**What the exercise asks:**
Copy the data below word for word, but leave out the pictures.

**Data shown:**
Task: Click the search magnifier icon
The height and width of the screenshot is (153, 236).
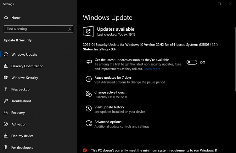Action: click(x=70, y=29)
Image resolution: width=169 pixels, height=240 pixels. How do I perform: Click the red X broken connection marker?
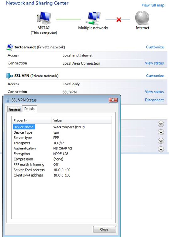(x=119, y=19)
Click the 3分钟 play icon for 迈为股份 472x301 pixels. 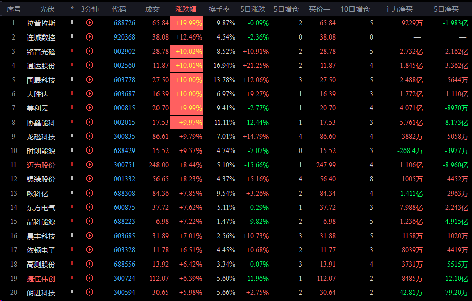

**Full response:**
Task: Click the search magnifier icon
The height and width of the screenshot is (153, 236).
Action: click(x=70, y=29)
Image resolution: width=169 pixels, height=240 pixels. How do I perform: Click the red X broken connection marker?
(x=119, y=19)
Click the 3分钟 play icon for 迈为股份 472x301 pixels. 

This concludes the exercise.